External beam radiation therapy is a highly popular treatment modality (Bilimoria et al 2008). Recently, there has been growing interest in developing automated methods for the radiotherapy pipeline. Deep learning has generally been successful in performing radiotherapy tasks like segmentation, outcome prediction, etc. (Boldrini et al 2019, Liang et al 2021, Yuan et al 2019, Chen et al 2020b, Nomura et al 2020, Dong and Xing 2020, Pastor-Serrano and Perkó 2021, 2022), and applying learning based methods to treatment planning also has potential. In future works, we hope to apply the proposed CBIR method directly to automated planning, potentially through frameworks like MetaPlanner (Huang et al 2022).
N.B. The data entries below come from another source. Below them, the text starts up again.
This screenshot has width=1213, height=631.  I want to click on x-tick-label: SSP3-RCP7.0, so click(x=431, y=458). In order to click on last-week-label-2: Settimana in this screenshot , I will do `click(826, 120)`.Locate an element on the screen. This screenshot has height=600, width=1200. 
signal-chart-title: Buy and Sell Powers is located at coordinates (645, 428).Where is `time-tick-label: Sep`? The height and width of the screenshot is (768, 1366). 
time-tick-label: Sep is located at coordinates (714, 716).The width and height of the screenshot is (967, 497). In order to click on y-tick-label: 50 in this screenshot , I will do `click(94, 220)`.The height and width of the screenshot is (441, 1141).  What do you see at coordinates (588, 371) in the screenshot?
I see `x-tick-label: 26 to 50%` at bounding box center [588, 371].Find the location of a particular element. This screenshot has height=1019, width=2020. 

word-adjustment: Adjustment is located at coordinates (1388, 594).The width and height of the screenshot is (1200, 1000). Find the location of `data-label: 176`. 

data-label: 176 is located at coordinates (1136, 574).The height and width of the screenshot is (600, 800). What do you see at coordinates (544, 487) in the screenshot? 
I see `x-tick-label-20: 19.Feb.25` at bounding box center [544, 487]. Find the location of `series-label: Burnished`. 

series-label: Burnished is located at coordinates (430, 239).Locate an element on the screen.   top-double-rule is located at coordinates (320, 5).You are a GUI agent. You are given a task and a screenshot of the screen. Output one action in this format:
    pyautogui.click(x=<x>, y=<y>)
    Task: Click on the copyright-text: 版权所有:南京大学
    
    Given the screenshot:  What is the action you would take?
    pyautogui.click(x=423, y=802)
Similarly, we plan to address some of the mentioned limitations of the current study by evaluating alternative CBIR encoding models and utilizing data from additional body sites.
5. Conclusion
In this work, we introduced a CBIR method to inform subsequent treatment planning. The proposed workflow addresses some key limitations present in traditional end-to-end knowledge-based planning methods, including generalizability, deliverability, and protocol compliance of predicted dose distributions. To determine a viable encoding model for CBIR, we evaluated several methods ranging from the Info-VAE to Siamese networks with various loss functions to a multitask network that combines tasks from other candidate approaches. Our results indicate that the multitask encoding model consistently provides the best performance when evaluated with regards to retrieval performance, clustering performance, and visual quality.
Supplementary Material
Acknowledgements
This research was supported by the National Institutes of Health (NIH) under Grants 1R01 CA176553, R01CA227713, and T32EB009653, Varian Medical Systems, as well as a faculty research award from Google Inc.
Footnotes
Ethical Statement
This research was conducted in accordance with the principles embodied in the Declaration of Helsinki and in accordance with local statutory requirements. The dataset used in this study consists of both public and institutional data. Approval and consent was obtained (Stanford IRB protocol #41335) for the collection, de-identification, and analysis of any institutional data used in this study.